[Elecraft] 9:1 Balun AND "random antennas"
Richard Fjeld
rpfjeld at outlook.com
Wed Feb 1 11:16:44 EST 2017
Jim,
If you don't object, I'd like to save this and forward to people as
arguments develop on these subjects.
I wish you had touched on '4:1 baluns'. Except for this group, so
many people I talk to think a balun should be 4:1, even in their
tuners. I think it is DX Engineering that addresses this well.
Dick, n0ce
On 1/31/2017 12:50 PM, Jim Brown wrote:
> All of this discussion becomes badly confusing by failing to describe
> these circuit elements by their real name.
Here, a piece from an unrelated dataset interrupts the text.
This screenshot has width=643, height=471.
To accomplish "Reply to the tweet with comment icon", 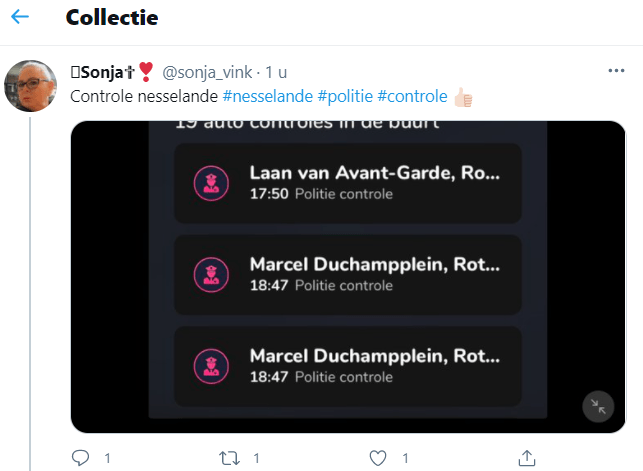I will (x=80, y=458).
The word "balun" is a
> bastard -- it is widely used to describe nearly a dozen things that
> are VERY different from each other.
>
> W4TV got it right by adding the correct description, and this post
> starts to get at it, but adds another bastard word, unun.
>
> Two-windings that are coupled by a magnetic field are a TRANSFORMER.
> If the two windings have a terminal in common, they are an
> AUTO-TRANSFORMER. A coil of coax is a common mode choke (and not a
> good one). A section of transmission line wound around a ferrite core
> is a COMMON MODE CHOKE, and if well designed (choice of ferrite
> material, number of turns) can be a very good one.
>
> Transformers and auto-transformers transform impedance by virtue of
> their turns ratio. Arrays of common mode chokes can also be used to
> match circuits of different impedances.
>
> Last I looked, there was no description of the Elecraft "balun"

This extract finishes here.